19. yüzyılda Osmanlı saldırısına uğrayan Kürt Beylikleri kendilerini bir Kürdistan krallığı haline getirebilmek için epeyce çaba harcamış ve önemli direnişlere yönelmişlerdir. Ancak bunların hiçbiri de başarılı olamamış ve sonuçta yenilip ezilmekten kurtulamamıştır. Benzer arayış, Birinci Dünya Savaşı ardından Kürdistan’ın dört parçaya bölünmesi sürecinde hemen her parçada da gelişmiştir. Bakur’da Şeyh Sait, Ağrı ve Dersim direnişlerinin içerisinde farklı düzeylerde de olsa böyle bir arayışın izleri vardır. Rojhilat’ta İsmail Ağa’dan Qazi Muhammed’e kadar uzanan direnişlerin önemli bir amacının bu olduğu kesindir. Yine Başûr’da da Şeyh Mahmut Berzenci’den Molla Mustafa Barzani’ye kadar uzanan direnişin içeriğinde de bu amaç gizlidir. Ancak değişik parçalarda ve farklı zamanlarda gelişen bu direnişler de 19. yüzyıldakiler gibi yenilgiyle ve ezilmekle sonuçlanmışlardır. Bugünün KDP’si işte bu arayış ve çizginin günümüzdeki en cılız temsilcisi konumundadır.

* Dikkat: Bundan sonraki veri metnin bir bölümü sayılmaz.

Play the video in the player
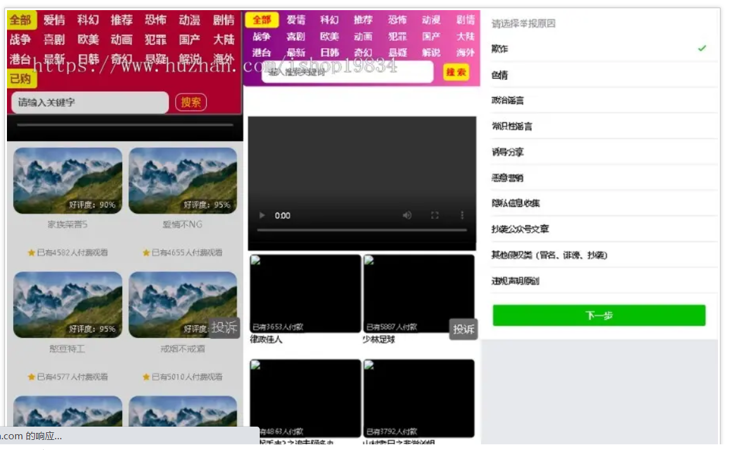[262, 216]
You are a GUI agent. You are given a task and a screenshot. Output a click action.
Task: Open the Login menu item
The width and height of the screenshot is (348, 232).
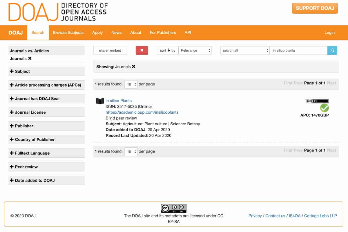click(x=329, y=32)
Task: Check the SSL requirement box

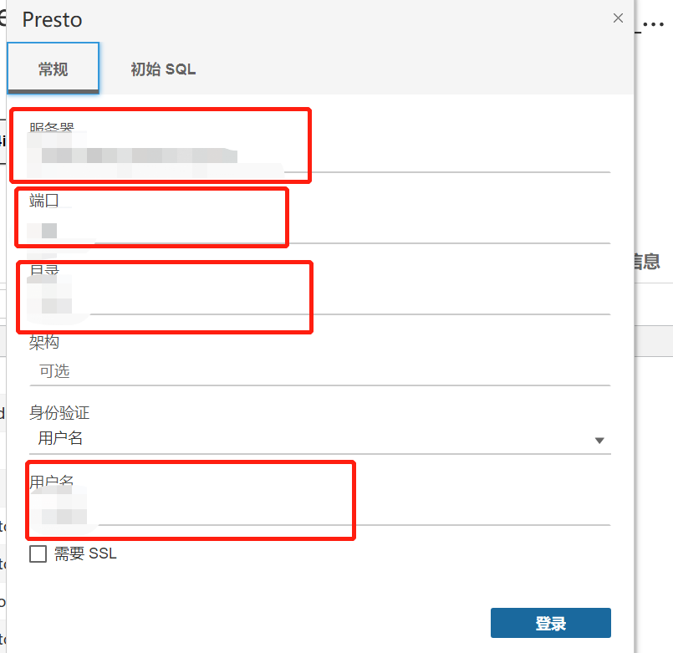Action: [38, 554]
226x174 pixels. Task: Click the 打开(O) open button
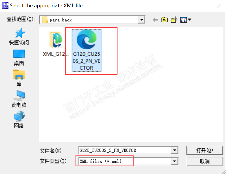click(x=204, y=150)
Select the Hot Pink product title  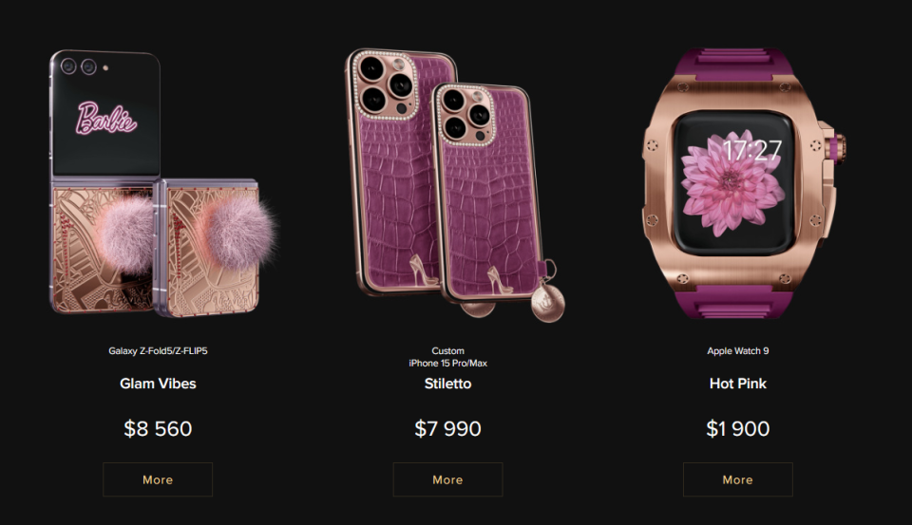tap(737, 384)
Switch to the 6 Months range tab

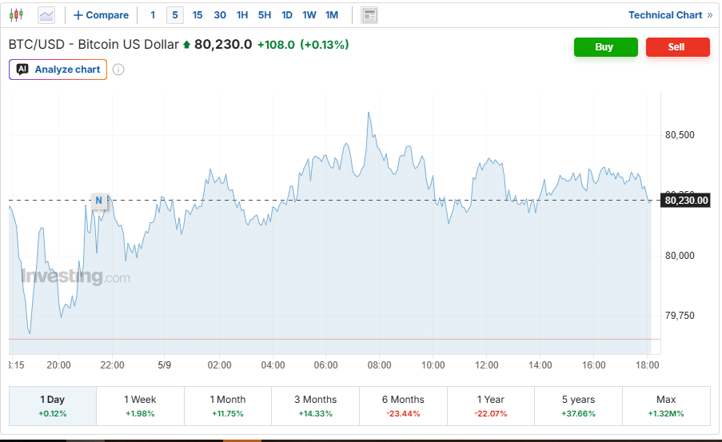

1980 Eylül’ünde başlayan Irak-İran Savaşı, yenilmiş KDP için zayıf da olsa yeni bir çıkış yapma ve yeniden toparlanma imkânı vermiştir. Böyle bir yeni çıkış ve toparlanma için özellikle Bakurê Kurdistan’da PKK’nin geliştirdiği ulusal kurtuluş mücadelesi ve gerilla direnişi büyük imkânlar sunmuştur. Mevcut KDP Yönetimi, bu durumu 1980’lerin ilk yarısında PKK ile ittifak yaparak, ikinci yarısında ise PKK’ye karşı TC Devleti ile ittifak yaparak değerlendirmiştir. Özellikle PKK’ye karşı NATO düzeyinde geliştirilen 1987-88 planlı saldırısının boşa çıkartılması, KDP için 1990’dan itibaren yaşanan gelişmelerin önünü açmıştır. Körfez Savaşı ile Irak’ın bölünmesinin ortaya çıkardığı imkânları da değerlendiren KDP Yönetimi, ABD-TC ittifakının oluşturduğu ‘Çekiç Güç Operasyonu’na dayanarak YNK ile ittifak yapıp bugünkü “Irak Kürdistan Bölgesel Yönetimi” gerçeğini ortaya çıkartmıştır. Böyle bir bölge yönetiminin var olmasında ve dış destek görmesinde de en temel etken “PKK’ye karşı mücadele” olmuştur.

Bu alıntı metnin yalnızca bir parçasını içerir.